IE1 associates with the necrosome complex via binding RIPK3 and this interaction is promoted by distinct domains of IE1 and RIPK3. (A,C) HEK293T cells were co-transfected with expression plasmids for the indicated proteins and co-immunoprecipitation (Co-IP) was performed. FEN1-IE1 interaction served as positive control [37]. The IP of FLAG-tagged RIPK3, MLKL and FEN1 constructs was performed by using protein A-sepharose beads with immobilized anti-FLAG antibody. (B) HFF/control and HFF/RIPK3 were infected with TB40/E at an MOI of 1 for 4–18 h and subsequently IE1 was precipitated using protein A-sepharose beads with immobilized anti-IE1. (D) Schematic illustration of truncated variants of IE1 (upper panel) and RIPK3 (lower panel) which were used for fine-mapping of the interaction interface (E,F). NLS, nuclear localization sequence; core, globular core domain; STAT, binding domain of STAT proteins; CTD, chromatin tethering domain; RHIM, RIP homotypic interaction motif. (E,F) Fine-mapping of the interaction interface of IE1 and RIPK3 in HEK293T by transfecting expression plasmids encoding FLAG-tagged IE1 and RIPK3 variants and subsequent Co-IP analysis by using magnetic beads with immobilized anti-FLAG antibody. In (F), purified protein of IE1 was utilized. Each experiment was performed at least three times and one representative experiment is shown.

Figure 6

IE1 antagonizes the interferon-mediated upregulation of MLKL. HFF cells were treated with the indicated types of IFN (1000 U/mL) for 24 h. (A,C) Levels of necrosome components in the indicated HFF cells were analyzed in Western blot experiments. Β-actin served as internal loading control. Fold changes of protein expression were determined according to signal intensities normalized to β-actin levels. (C) − IE1, no IE1 expression; + IE1, IE1 expression; − IFN-β, no IFN-β stimulation; + IFN-β, IFN-β stimulation. (B,D) Modulation of MLKL transcription upon IFN-stimulation was analyzed by isolating total RNA and performing SYBR qPCR analysis in the indicated HFF cells. Depicted values represent the mean +/− SD derived from triplicates relative to untreated HFF/control cells and normalized to levels of the housekeeping gene GAPDH. Green, no IFN-β stimulation; grey, IFN-β stimulation.

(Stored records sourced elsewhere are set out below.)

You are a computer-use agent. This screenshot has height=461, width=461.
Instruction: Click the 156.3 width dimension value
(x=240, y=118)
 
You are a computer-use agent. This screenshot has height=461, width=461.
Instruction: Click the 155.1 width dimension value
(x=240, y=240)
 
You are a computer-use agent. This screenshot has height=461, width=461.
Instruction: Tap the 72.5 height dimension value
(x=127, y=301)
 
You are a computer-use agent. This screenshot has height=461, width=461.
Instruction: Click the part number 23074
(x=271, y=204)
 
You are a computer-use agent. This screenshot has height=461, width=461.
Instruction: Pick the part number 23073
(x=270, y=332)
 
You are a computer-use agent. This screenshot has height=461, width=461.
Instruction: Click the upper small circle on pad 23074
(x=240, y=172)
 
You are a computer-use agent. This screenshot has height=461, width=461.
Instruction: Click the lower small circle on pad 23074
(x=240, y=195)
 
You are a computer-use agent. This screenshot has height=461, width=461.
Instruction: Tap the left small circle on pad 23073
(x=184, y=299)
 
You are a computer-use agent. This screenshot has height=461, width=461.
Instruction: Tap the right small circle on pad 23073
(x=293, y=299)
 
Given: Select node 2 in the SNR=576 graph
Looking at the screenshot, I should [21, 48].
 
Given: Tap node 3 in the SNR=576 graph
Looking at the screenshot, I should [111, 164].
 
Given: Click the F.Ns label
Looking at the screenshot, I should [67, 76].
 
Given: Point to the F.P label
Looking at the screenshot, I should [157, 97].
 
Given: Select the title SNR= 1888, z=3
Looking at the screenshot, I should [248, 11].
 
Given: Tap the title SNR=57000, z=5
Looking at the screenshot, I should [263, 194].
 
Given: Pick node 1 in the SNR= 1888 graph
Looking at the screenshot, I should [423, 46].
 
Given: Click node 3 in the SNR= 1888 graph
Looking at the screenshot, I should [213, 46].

For statistical analysis a student’s t-test was performed with ΔCq-values (unpaired, two-tailed); ** p < 0.01, *** p < 0.001. Each experiment was performed three times in independent experiments and one representative experiment is shown.

Figure 7

IE1 modulates the activation of innate immune signaling to circumvent necroptosis. HFF/RIPK3 cells were infected with WT and ΔIE1 HCMV (both TB40/E) for 24 h at an MOI of 3. Subsequently, total RNA was isolated and necrosis/necroptosis-related profiling was performed by using the RT² Profiler Necrosis PCR array (Qiagen, Düsseldorf, Germany). Values above the dashed line (at Y = 1) indicate an upregulation and values below the dashed line indicate a downregulation during ΔIE1 infection compared to WT infection. Genes illustrated in pink are described as ISGs [48]. Depicted values represent the mean +/− SD derived from three repetitions, ΔIE1 relative to WT infected HFFs. For normalization the mean Cq-value of the housekeeping genes ACTB, B2M, HPRT1 and RPLP0 was utilized. For statistical analysis a multicomparison t-test was performed with ΔCq-values (unpaired, two-tailed); * p < 0.05, ** p < 0.01, *** p < 0.001.